◆ TASK TO CARRY OUT
Repeat the records below exactly from the line containing "Click the 28% value label" to the line containing "The width and", taking in both of those lines. Drop the pictures.

◆ DATA FOR PROCESSING
◆ ◆ ◆ ◆ ◆
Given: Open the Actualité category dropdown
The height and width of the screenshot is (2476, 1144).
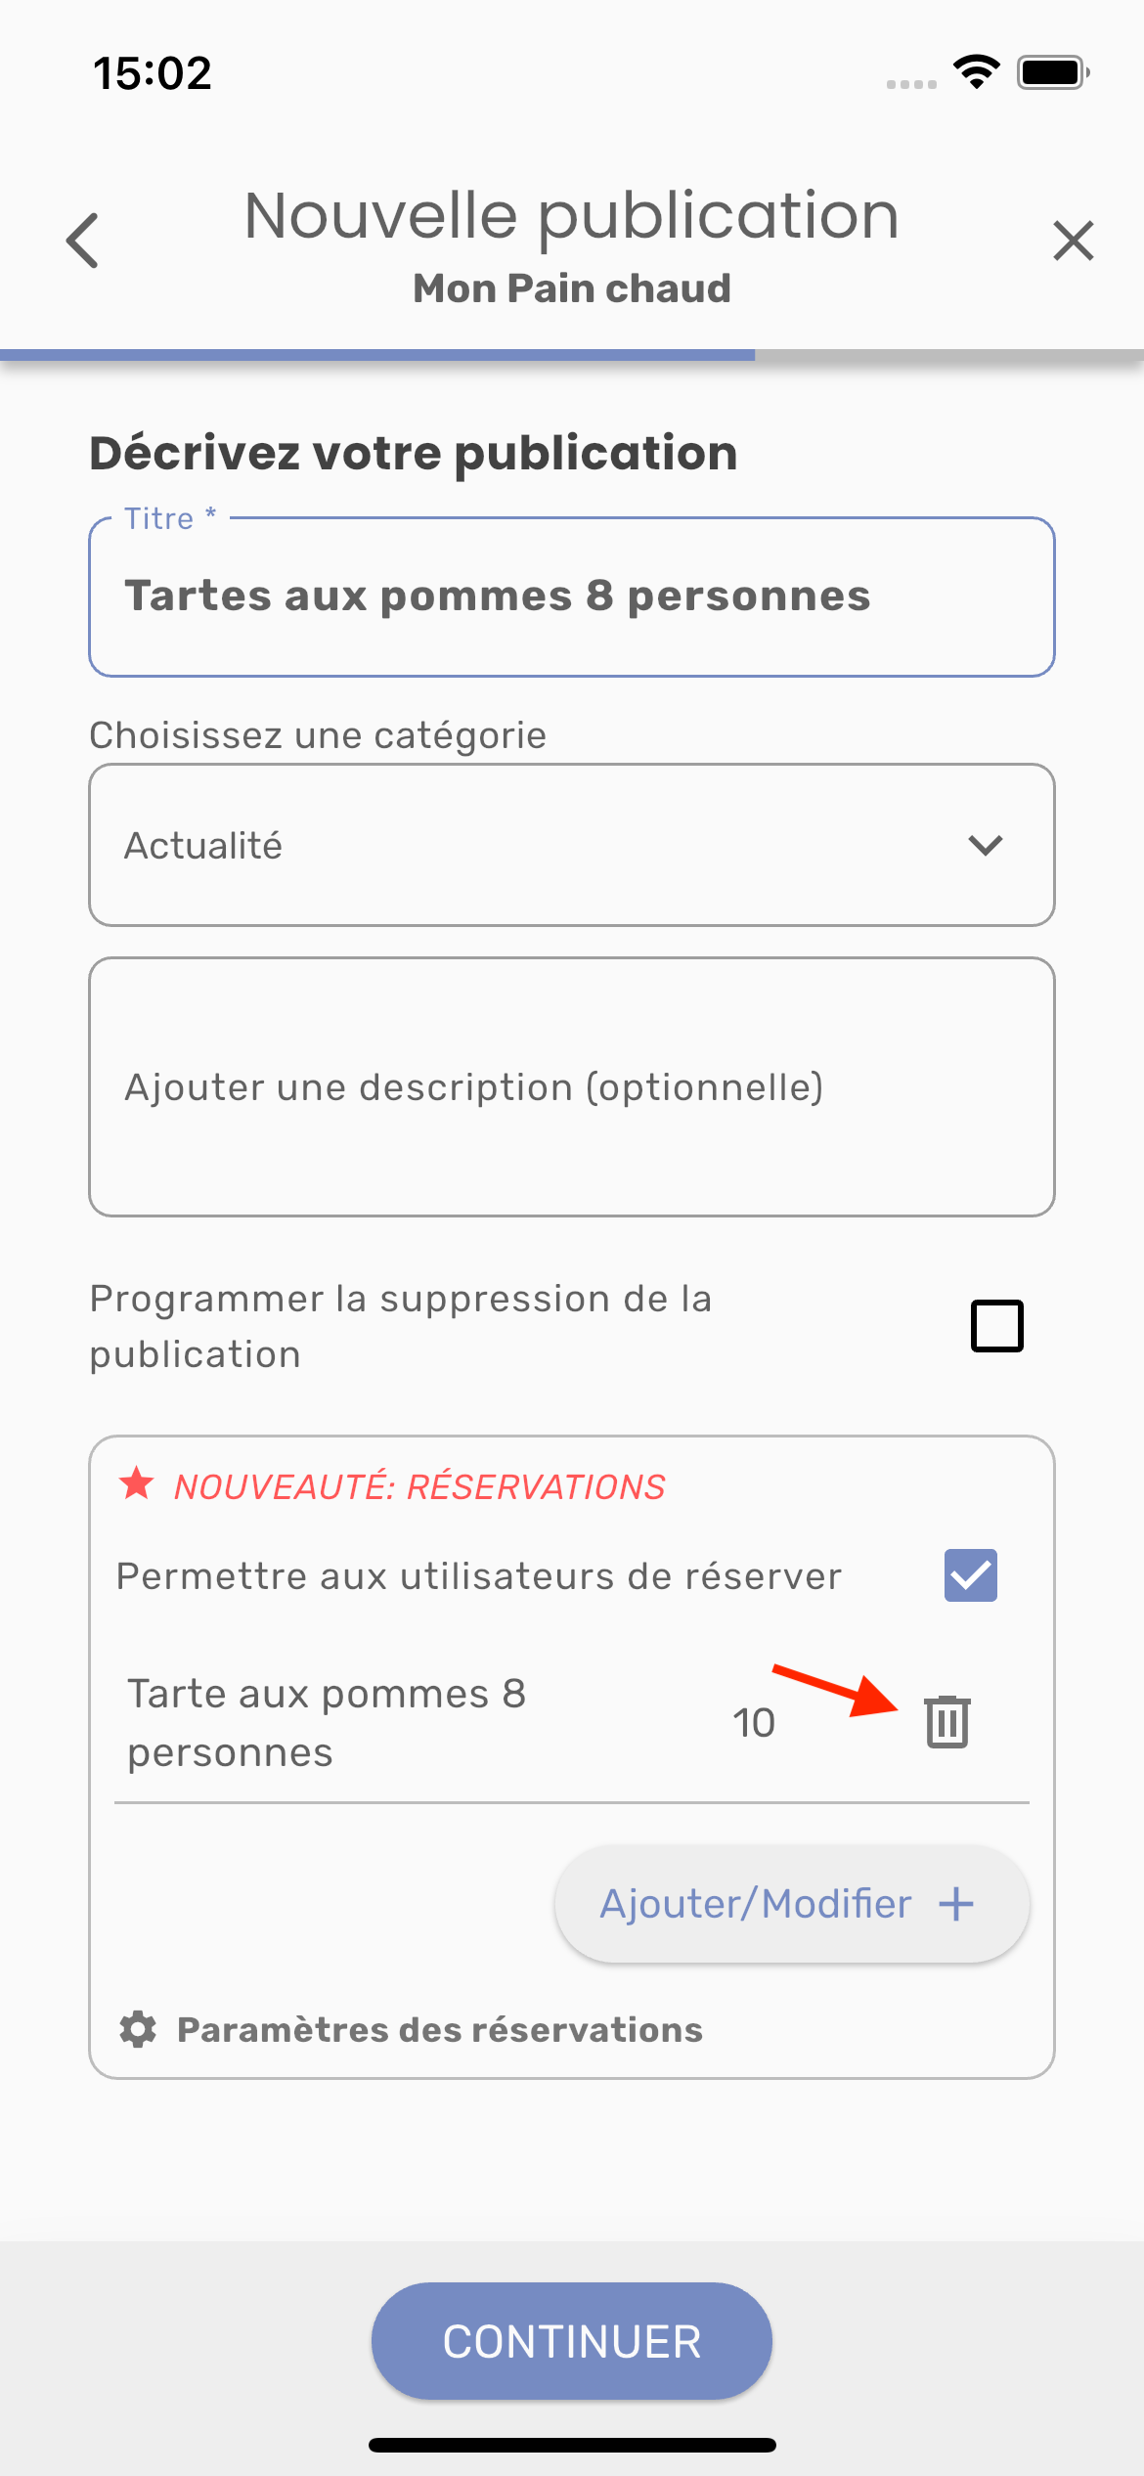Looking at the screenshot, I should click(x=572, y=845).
◆ ◆ ◆ ◆ ◆
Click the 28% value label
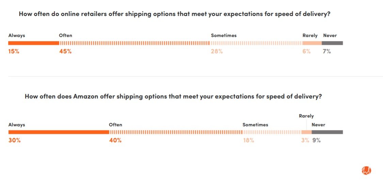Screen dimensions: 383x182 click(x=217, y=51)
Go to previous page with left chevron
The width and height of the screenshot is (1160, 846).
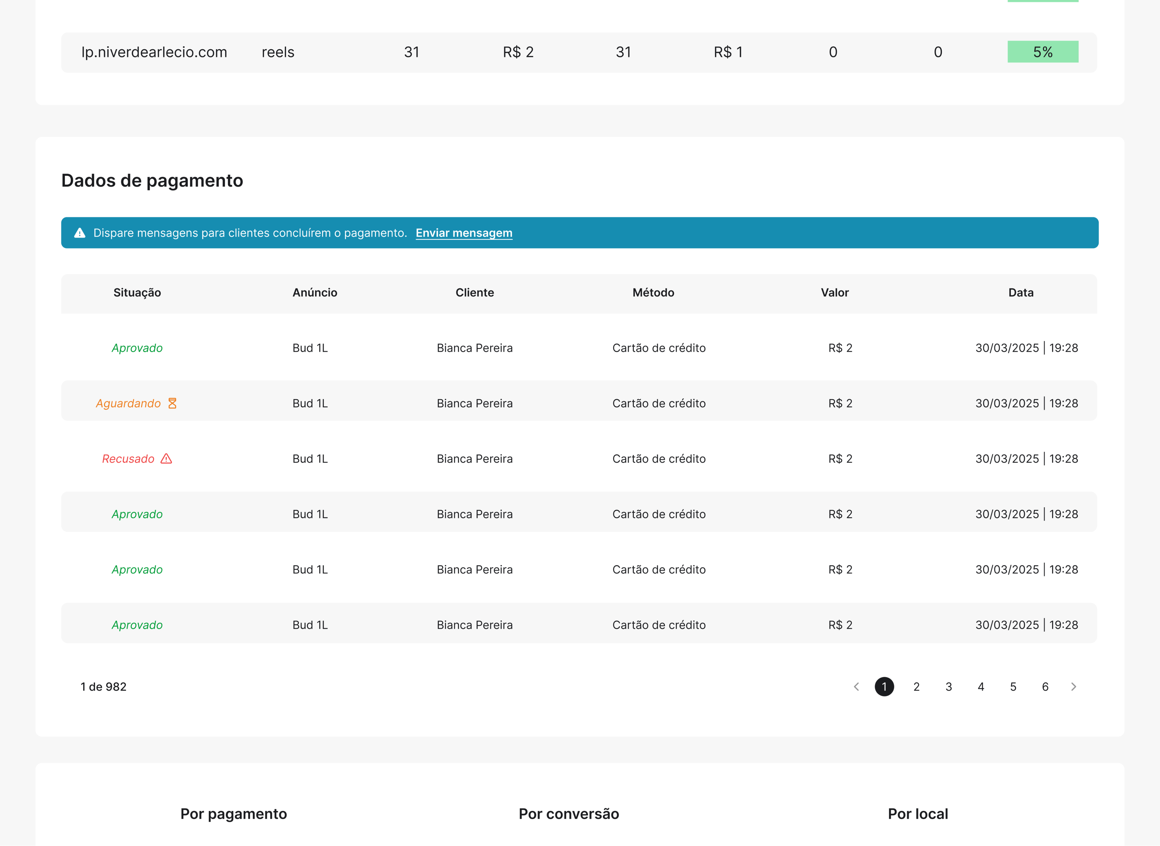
◆ ◆ ◆ ◆ ◆
◆ ANSWER FOR THIS EXERCISE
Click the 28% value label
Screen dimensions: 383x182 click(x=217, y=51)
Go to previous page with left chevron
The width and height of the screenshot is (1160, 846).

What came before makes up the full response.